The Madrid Metropolitan obtained a statement from the Spanish Guardia Civil dated 24th June saying: “The Civil Guard is investigating six individuals for crimes against public health, fraud, industrial property infringement, and offences against the market and consumers.”
The statement also said: “The agents found pieces covered in mould and infested with worms, as well as hams coated with vegetable charcoal to simulate ‘pata negra’ ham.”
‘Pata negra’ means ‘black foot’ and refers to the colour of the Iberian pig’s trotter, which are nearly always black. It is often an indication of quality.
The Spanish Civil Guard said they had “seized over 50,000 kilogrammes of hams and pork shoulders located in two clandestine warehouses in Alcala de Guadaira and Dos Hermanas in Seville.”
The officers found warehouses with freezing chambers in such poor condition that there were columns of ice connecting the ceiling to the floor, adding: “Some hams were completely covered in mould or infested with worms.”
The authorities said that the suspects were washing the hams with high-pressure water or burning them to bring out the fat before applying a mixture of vegetable oil and charcoal to make them look like the real thing.
Officers said that when the crooks were unable to pass off inferior whole hams as the luxury version, they would slice them thinly and sell them off anyway.
The statement also said: “In addition to deplorable hygienic-sanitary conditions, the labelling of these products was forged, manipulating expiration dates and lot numbers.
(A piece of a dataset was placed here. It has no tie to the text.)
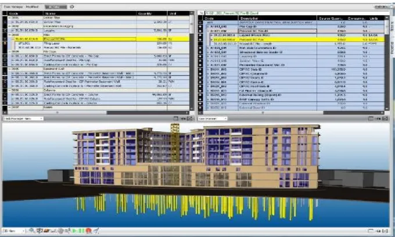Viewport: 395px width, 237px height.
Task: Collapse the highlighted Precast RC Pile task row
Action: point(13,39)
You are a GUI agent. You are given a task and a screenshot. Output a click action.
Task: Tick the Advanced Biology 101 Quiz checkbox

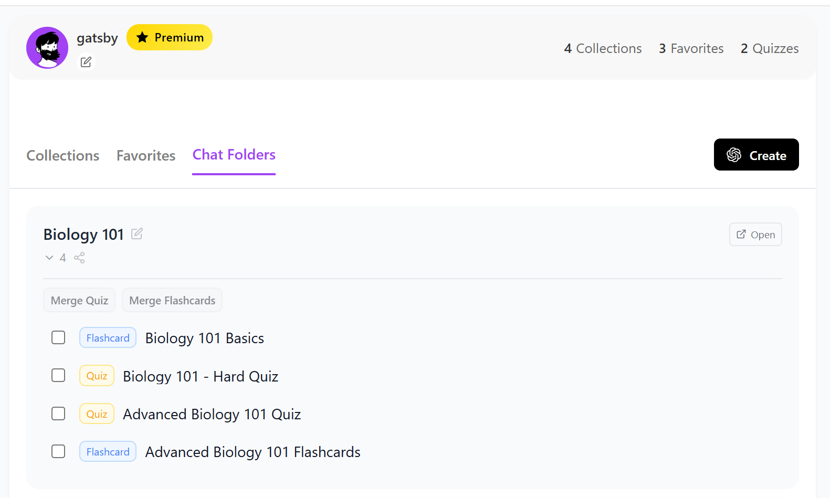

At times, nonexistent sanitary registration numbers were used, and the quality certificates of the Iberian products were copied from another operator.”
The officers said that they began investigating earlier this year and that the products were being “supplied to both end consumers and large commercial chains, constituting a multimillion-dollar fraud”.
The statement also said: “The investigative efforts have led the agents to companies domiciled in Seville, Caceres, Valencia, Salamanca, and Madrid. Some of these companies are being investigated as accomplices in the scheme, while others are victims of major fraud.”
The investigation is ongoing.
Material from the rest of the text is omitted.